Passive Investing - Savings With A Dividend

Passive Investing – Savings With A Dividend

When you’re 18 years old, money you invest in the stock market is unlikely to generate enough income to live from. You’re just starting with too little capital for a 5-7% return to make a financial difference.

 

You’ve got to do something active like starting a company that generates 100-1,000% ROI for a few years. Then, you’ve got your capital to earn 5%-per-annum passively.

 

But, I still think you should invest in ‘passive’ assets as soon as possible, with whatever money you have. (Even if you earn just $.50/day from those investments.) Here’s why:

 

Investing Is Free

 

This took me a long time to understand, because I always felt like when money left my bank, it was an expense.

 

But investing, like saving, isn’t an expense. It isn’t like ‘spending’, where the money is gone. Investing is a reversible non-event.

 

The stock may go up or down, but you can always sell and get the money back. The only material event (and the only one that’s taxable) is the dividends you earn by storing money as stocks instead of cash.

 

It’s less like ‘spending’ and more like the marshmallow test… can you wait for 5 minutes before eating the marshmallow, in order to get the same marshmallow plus a dividend?

 

Any And All Additional Income Releases Financial Pressure

 

For some, and for me, dealing with low-to-no money was like a python wrapping itself around me… constant pressure, no relief, with intermittent unexpected ‘crisis’ like not being able to pay a hospital bill. Any additional income, especially if it’s recurring, helps relieve this death-grip. (Remember, investments aren’t expenses!)

 

Also, I’ve found that a small dividend (NOT just re-invested!) helps me ‘reset’ my spending downward, making me more mindful how I spend the bulk of the money I earned actively.

 

Tasting Your Dream Today

 

Let’s say your ‘dream’ is to go fishing every weekend.
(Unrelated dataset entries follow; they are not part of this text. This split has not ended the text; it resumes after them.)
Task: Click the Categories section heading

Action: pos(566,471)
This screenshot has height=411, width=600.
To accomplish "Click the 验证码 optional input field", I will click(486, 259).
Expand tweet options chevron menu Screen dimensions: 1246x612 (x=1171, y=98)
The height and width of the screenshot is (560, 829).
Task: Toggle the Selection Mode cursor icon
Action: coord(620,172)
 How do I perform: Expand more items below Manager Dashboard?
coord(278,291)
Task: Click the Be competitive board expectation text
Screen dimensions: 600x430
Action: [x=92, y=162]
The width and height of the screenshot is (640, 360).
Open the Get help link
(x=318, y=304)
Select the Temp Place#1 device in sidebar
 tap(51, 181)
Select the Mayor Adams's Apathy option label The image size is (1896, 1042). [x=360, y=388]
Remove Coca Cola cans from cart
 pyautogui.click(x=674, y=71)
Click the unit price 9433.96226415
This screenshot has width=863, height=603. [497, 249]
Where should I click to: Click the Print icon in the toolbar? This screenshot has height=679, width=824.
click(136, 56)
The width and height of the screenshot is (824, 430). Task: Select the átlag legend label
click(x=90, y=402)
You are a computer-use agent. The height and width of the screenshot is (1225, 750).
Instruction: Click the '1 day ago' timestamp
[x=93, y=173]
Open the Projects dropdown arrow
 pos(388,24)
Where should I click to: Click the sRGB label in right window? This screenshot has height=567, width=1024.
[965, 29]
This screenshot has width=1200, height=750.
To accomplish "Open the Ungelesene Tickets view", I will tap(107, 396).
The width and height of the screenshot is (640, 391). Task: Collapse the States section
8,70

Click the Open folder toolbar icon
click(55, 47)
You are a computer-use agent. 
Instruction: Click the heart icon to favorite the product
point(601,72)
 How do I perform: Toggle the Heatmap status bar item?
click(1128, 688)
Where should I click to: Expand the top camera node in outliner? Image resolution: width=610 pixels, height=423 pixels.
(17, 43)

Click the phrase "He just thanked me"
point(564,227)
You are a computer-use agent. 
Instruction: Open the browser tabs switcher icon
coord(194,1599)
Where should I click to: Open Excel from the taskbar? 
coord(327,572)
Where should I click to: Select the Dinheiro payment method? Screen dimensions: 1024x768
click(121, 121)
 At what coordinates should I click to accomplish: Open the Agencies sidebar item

Does it make sense to never go fishing until you can afford to do it every weekend? No, of course you probably only knew you liked fishing because you did it before, just not at the scale you have in your dream.

 

If you want $50,000/year totally passive income from stocks, you should get at least $50/year passive dividend income today, investing just $1,000.

 

It doesn’t make sense to wait until you have $1,000,000 to start investing, and it doesn’t matter that the numbers are small.

 

Receiving those first small, but 100% passive checks is a wildly motivating experience, validating your dream, fueling you for all the active work ahead today.

 

Valuable Experience – Even At Break-Even Or A Loss

 

Planning on having lots of big passive investments but not investing when the stakes are low is like planning to drive race cars without going through Driver’s Education.

 

If you start investing when you are 18, you’ll have learned a lot by the time you’re 28, 38, 48… meaning you’ll be less likely to make a dumb decision when you’re older and have more money, and more likely that you’ll be the savvy passive-income investor you want to be.